### Aim
Retype the passage below on fluid flow through the hydraulic brake circuit, word for word and in full.

### Document segment
The flow generated by the reciprocation of both of the hydraulic cylinder assemblies (126, 129) caused by the cam (128) rotating, exits both double acting hydraulic cylinder (126 and 129) into the hydraulic circuit (network of pipes) (C). In this instance the fluid volume displaced from the hydraulic cylinder (126) is the annulus of oil around the piston rod (123). The annulus of oil is defined between the piston (125), the internal end of the cylinder gland (124), the fluid volume between the piston (130) and the internal tube end of the double acting hydraulic cylinder (129). As shown in figure 1 , this displaced fluid travels in the network of pipes (C) and is channelled firstly into a one way valve shut (104C). The one way valve (104C) shuts due to pressure differential generated by the fluid flow, from there it by-passes the valve and enter a second one way valve open (110C). The second one way valve (110C) opens due to the fluid flow pressure. From there the fluid flow continue to the secondary brake valve assembly (105) which is open (at this instance the handbrake is in the off position) and the fluid flow travels through it and may continue to the master brake valve assembly (113). In this stage, the master brake valve assembly (113) is partially open due to hydraulic pressure delivered by the master brake cylinder (112) indicated by a flow of fluid from it (indicated by arrows indicating direction of oil flow (154)) through a pipe which may be part of the network of pipes (B). The hydraulic pressure delivered from the master brake cylinder (112) to the master brake valve (113) controls the level of restriction generated by the master brake valve (113) on the flow of oil.

### Stored rows

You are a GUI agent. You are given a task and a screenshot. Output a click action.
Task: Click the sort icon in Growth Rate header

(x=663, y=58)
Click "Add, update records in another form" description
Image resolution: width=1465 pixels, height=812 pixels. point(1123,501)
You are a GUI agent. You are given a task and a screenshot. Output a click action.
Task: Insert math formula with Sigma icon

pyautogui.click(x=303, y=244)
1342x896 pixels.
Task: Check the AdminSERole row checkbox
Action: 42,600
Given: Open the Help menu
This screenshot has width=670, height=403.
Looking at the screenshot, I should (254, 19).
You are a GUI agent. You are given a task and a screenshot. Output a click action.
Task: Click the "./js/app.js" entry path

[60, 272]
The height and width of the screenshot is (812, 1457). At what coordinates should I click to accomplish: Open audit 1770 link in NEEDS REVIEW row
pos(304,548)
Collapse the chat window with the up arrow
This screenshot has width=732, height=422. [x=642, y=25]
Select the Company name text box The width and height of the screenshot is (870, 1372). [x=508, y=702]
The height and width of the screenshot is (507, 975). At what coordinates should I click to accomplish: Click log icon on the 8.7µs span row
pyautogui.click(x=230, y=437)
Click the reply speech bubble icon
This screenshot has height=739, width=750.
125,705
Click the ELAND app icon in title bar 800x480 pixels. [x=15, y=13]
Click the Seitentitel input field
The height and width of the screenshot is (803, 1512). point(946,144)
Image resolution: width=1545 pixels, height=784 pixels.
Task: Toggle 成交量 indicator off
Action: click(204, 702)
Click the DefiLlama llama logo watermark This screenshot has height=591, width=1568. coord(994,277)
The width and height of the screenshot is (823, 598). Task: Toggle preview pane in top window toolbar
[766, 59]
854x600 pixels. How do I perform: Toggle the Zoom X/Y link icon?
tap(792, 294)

### The output
The flow generated by the reciprocation of both of the hydraulic cylinder assemblies (126, 129) caused by the cam (128) rotating, exits both double acting hydraulic cylinder (126 and 129) into the hydraulic circuit (network of pipes) (C). In this instance the fluid volume displaced from the hydraulic cylinder (126) is the annulus of oil around the piston rod (123). The annulus of oil is defined between the piston (125), the internal end of the cylinder gland (124), the fluid volume between the piston (130) and the internal tube end of the double acting hydraulic cylinder (129). As shown in figure 1 , this displaced fluid travels in the network of pipes (C) and is channelled firstly into a one way valve shut (104C). The one way valve (104C) shuts due to pressure differential generated by the fluid flow, from there it by-passes the valve and enter a second one way valve open (110C). The second one way valve (110C) opens due to the fluid flow pressure. From there the fluid flow continue to the secondary brake valve assembly (105) which is open (at this instance the handbrake is in the off position) and the fluid flow travels through it and may continue to the master brake valve assembly (113). In this stage, the master brake valve assembly (113) is partially open due to hydraulic pressure delivered by the master brake cylinder (112) indicated by a flow of fluid from it (indicated by arrows indicating direction of oil flow (154)) through a pipe which may be part of the network of pipes (B). The hydraulic pressure delivered from the master brake cylinder (112) to the master brake valve (113) controls the level of restriction generated by the master brake valve (113) on the flow of oil.